(EXCERPTED RECORDS)

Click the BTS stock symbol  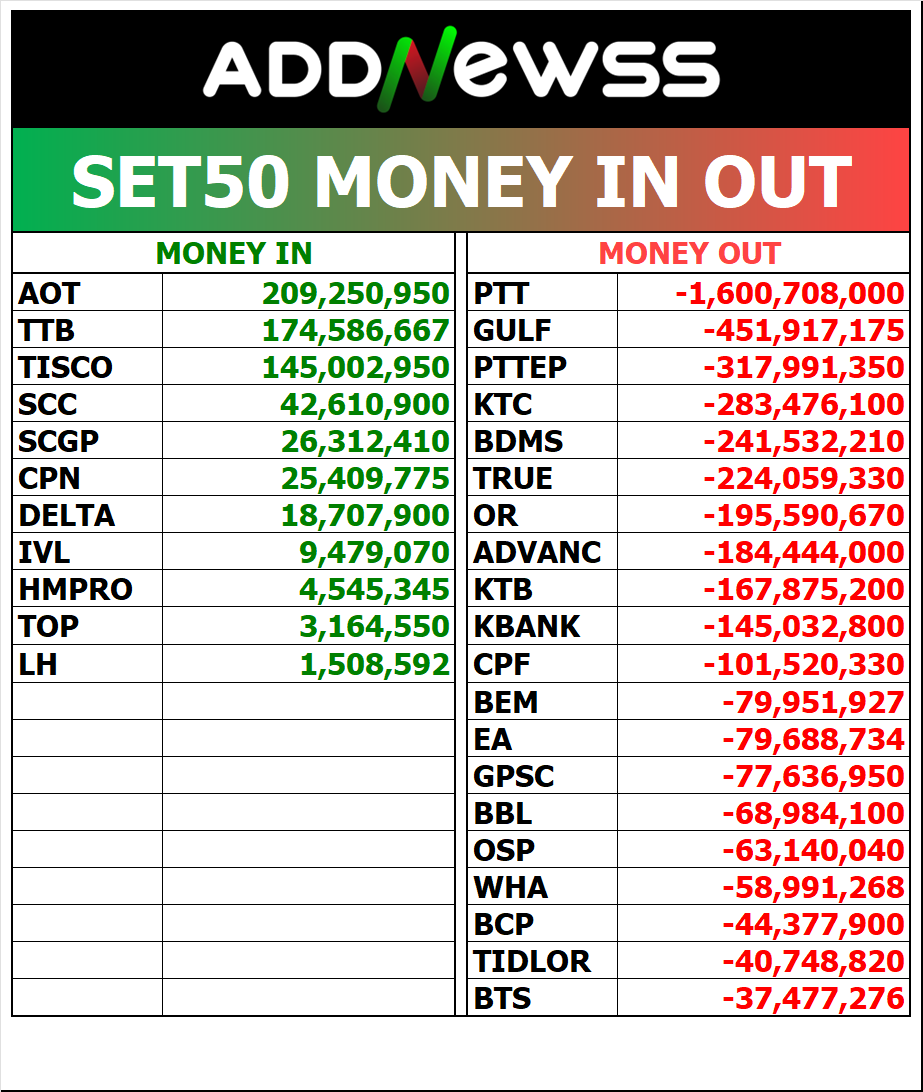(x=502, y=999)
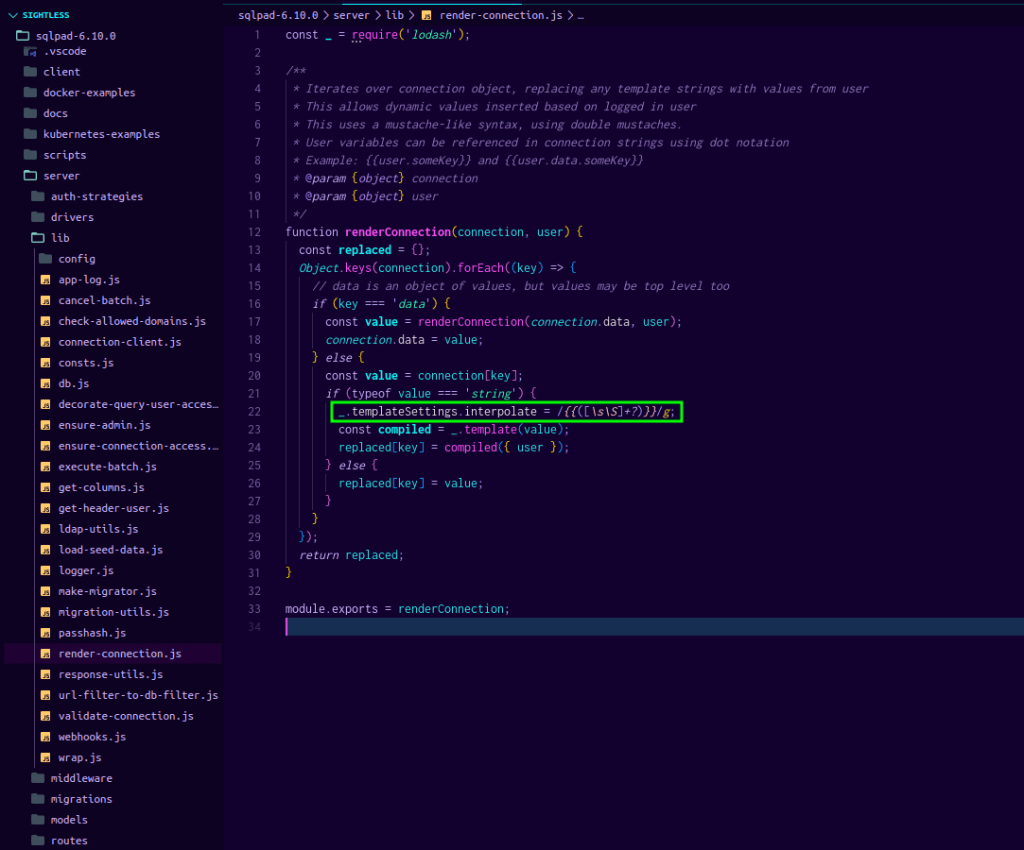The height and width of the screenshot is (850, 1024).
Task: Click the JS icon beside db.js
Action: (x=45, y=384)
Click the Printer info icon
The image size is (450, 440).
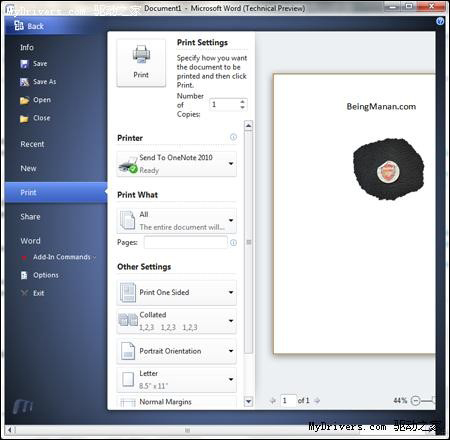click(233, 137)
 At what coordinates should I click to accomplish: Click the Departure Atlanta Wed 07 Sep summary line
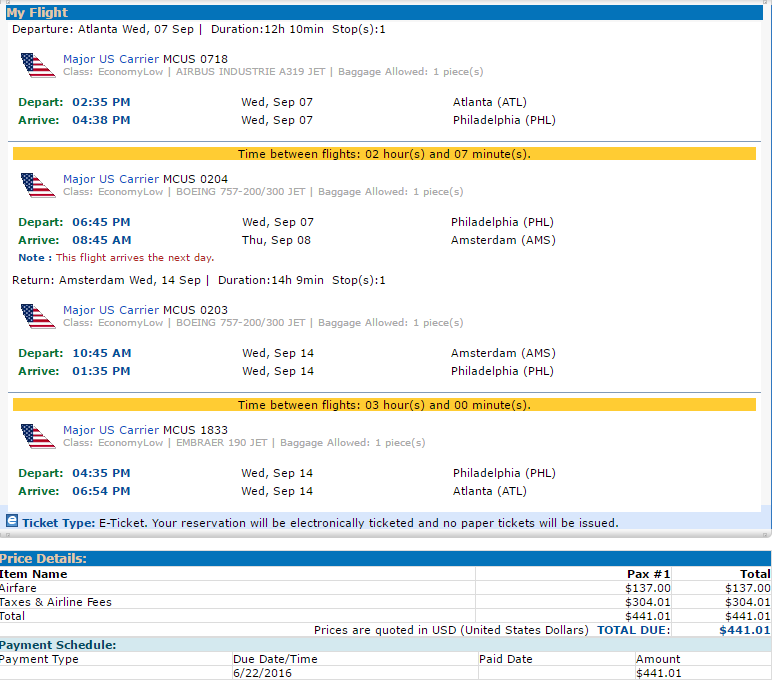[198, 29]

(End EXCERPTED RECORDS)

Write down exactly the lines running from the line with "Click the Printer info icon" through the end of the material, both ends included, and none of the pictures.

Click the Printer info icon
The image size is (450, 440).
click(233, 137)
 At what coordinates should I click to accomplish: Click the Departure Atlanta Wed 07 Sep summary line
[198, 29]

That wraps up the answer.